Nothing is known of Megara before her marriage to Hercules. He was the son of Zeus, king of the gods, and a mortal woman named Alcmene. Zeus was married to the goddess Hera but was well-known for his affairs with mortal women. He transformed himself to appear as Alcmene's husband, slept with her, and so conceived Hercules. Hera, who was always enraged by the dalliances of her husband, dedicated herself to making Hercules' life as miserable as she possibly could. Her vendetta was made difficult, since Hercules was a demi-god and possessed super-human strength and endurance but, still, she certainly did her utmost to try to destroy him at every opportunity.
Hercules grew up in the court of his supposed-father Amphitryon, where he was tutored in all the arts and disciplines a young nobleman was required to master, such as fencing, wrestling, music, and martial skills. When he heard that the neighboring kingdom of Thebes had been taken over by Minyans and the army defeated, he led a band of Theban warriors to drive the Minyans out and restore King Creon to the throne. Creon, in gratitude, gave him Megara as wife.

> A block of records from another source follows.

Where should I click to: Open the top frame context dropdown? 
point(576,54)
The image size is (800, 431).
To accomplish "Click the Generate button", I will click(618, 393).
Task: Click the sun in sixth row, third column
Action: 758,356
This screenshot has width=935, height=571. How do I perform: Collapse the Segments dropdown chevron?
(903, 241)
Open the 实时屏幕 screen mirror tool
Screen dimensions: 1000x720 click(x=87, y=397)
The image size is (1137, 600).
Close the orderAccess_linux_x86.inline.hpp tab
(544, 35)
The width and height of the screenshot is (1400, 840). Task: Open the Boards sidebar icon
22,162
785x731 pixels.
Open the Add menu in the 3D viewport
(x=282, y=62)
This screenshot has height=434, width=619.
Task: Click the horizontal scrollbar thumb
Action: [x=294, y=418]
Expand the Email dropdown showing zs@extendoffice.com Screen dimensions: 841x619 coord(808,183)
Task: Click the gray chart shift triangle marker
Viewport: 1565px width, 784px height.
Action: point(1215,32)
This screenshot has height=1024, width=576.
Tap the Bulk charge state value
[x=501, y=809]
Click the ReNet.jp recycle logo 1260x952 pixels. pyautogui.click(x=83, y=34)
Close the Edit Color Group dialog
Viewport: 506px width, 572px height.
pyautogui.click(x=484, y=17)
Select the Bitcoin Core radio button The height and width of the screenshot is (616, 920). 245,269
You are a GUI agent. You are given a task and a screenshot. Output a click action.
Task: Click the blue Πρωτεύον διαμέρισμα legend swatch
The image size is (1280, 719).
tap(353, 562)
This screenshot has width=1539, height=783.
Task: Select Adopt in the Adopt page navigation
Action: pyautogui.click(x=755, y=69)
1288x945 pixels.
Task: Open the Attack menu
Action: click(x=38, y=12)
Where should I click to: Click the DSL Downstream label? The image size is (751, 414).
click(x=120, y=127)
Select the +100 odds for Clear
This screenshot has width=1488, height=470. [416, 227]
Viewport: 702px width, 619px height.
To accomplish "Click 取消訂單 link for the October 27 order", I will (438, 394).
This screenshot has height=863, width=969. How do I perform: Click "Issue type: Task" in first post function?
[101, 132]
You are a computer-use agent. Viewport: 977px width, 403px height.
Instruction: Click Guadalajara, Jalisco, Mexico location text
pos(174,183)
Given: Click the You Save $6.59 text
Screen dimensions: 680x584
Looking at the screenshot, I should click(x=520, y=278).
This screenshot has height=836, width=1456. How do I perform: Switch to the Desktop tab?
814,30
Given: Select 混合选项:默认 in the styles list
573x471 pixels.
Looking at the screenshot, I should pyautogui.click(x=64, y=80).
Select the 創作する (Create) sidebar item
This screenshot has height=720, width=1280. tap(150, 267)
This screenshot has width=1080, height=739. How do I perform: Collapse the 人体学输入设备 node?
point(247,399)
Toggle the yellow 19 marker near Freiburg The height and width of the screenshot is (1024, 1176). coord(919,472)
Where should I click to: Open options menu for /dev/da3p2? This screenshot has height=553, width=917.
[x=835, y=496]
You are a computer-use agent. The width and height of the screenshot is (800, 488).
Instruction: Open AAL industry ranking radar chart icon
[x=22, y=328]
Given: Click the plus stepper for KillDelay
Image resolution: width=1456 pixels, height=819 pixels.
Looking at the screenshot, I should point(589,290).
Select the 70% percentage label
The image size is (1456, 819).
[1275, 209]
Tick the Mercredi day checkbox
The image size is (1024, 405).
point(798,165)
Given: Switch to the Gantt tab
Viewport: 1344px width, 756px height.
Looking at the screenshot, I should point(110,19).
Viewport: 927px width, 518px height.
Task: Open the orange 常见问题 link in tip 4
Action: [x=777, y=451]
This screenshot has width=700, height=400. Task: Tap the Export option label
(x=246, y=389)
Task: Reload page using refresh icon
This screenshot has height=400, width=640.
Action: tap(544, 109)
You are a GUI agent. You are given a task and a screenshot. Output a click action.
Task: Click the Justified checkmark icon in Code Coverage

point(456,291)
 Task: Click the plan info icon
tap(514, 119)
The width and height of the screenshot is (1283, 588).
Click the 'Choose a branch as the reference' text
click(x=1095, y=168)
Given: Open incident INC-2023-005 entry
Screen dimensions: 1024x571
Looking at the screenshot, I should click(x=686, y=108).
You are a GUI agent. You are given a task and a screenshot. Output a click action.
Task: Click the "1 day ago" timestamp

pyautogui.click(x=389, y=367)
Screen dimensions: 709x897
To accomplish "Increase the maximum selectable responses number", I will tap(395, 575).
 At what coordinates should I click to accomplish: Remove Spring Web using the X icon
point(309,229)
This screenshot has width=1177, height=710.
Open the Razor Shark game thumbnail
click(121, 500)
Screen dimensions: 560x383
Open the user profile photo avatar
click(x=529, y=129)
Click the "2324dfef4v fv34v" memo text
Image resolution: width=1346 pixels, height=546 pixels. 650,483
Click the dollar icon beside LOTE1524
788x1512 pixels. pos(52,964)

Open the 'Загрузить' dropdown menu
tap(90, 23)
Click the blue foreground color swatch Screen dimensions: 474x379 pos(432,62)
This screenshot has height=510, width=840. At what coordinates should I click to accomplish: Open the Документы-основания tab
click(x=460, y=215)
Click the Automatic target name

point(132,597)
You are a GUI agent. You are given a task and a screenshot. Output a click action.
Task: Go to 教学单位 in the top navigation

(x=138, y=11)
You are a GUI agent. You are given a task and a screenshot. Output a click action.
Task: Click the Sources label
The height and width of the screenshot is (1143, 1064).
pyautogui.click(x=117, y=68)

Megara and Hercules had three sons (though some sources claim eight children): Therimachus, Deicoon, and Creontiades. The couple were happy with their family until Hercules was called away on some adventure and the kingdom was left defenseless. Where, exactly, Hercules goes depends upon the version of the story one reads. In Euripides' play Heracles (written c. 420-415 BCE), he is performing the last of his famous Twelve Labors and is in the underworld attempting to subdue the three-headed dog Cerberus. This same story is told in Seneca's Hercules Furens (The Madness of Hercules, written between 49-65 CE). In the older version of the myth, however, Hercules does not begin his labors until after the death of Megara and their children. In the works of Euripides and Seneca, a usurper named Lycus has taken the throne of Thebes in Hercules' absence, killed King Creon, and is now forcing marriage on Megara. The tension of the plays comes from the characters hoping Hercules will arrive in time to save them from Lycus and his schemes. When Hercules finally comes home, he defeats and kills Lycus and then gives thanks to the gods for his timely arrival and the safety of his family. As he is praying, however, he is struck by Hera with a madness in which he believes his sons are those of Lycus and that Megara is his adversary Hera, and he kills them all. The plays both end with Hercules in suicidal remorse at his deeds and his cousin Theseus helping him deal with his grief.
In the older versions of the myth, there is no coup in Thebes and no character of Lycus. Megara and Hercules and their sons are living happily in Thebes when Hera strikes Hercules with the madness which causes him to kill his children. In some versions he also kills Megara while in others her fate is not mentioned (though it seems she is killed or, in some way, dies soon after since she is never mentioned in his stories again). As in the plays, Hercules is suicidal with grief but is talked out of killing himself by his cousin Theseus who tells him he must atone for his sins instead of taking the coward's way out through death. Hercules goes to the Oracle at Delphi to ask what he must do and is sent to his cousin, the King Eurystheus, who sets him to the task of his Twelve Labors to expiate his sins.
Megara's story was always a very popular tragedy and set the paradigm (in the myths concerning Hercules) of Hera intervening in Hercules' life at those times when things were going best for him and destroying his happiness. The plays of Euripides and Seneca only made her story more popular, and she and her children came to be seen as a sort of archetype of the innocent caught between greater conflicting forces. Hercules' second wife, Deianira, would play a similar role in his story, but she, at least, had a hand in her own death. Megara is always portrayed in the myths as the guiltless innocent who, with her children, suffers a meaningless and brutal death. Later portrayals of her, such as the animated Disney film Hercules (1997), depict her as a con artist who is redeemed from her difficult past through her relationship with the hero. No ancient depictions of Megara present her in this light at all. Her role in the 2014 film Hercules, while not exact, is much closer to her traditional portrayal.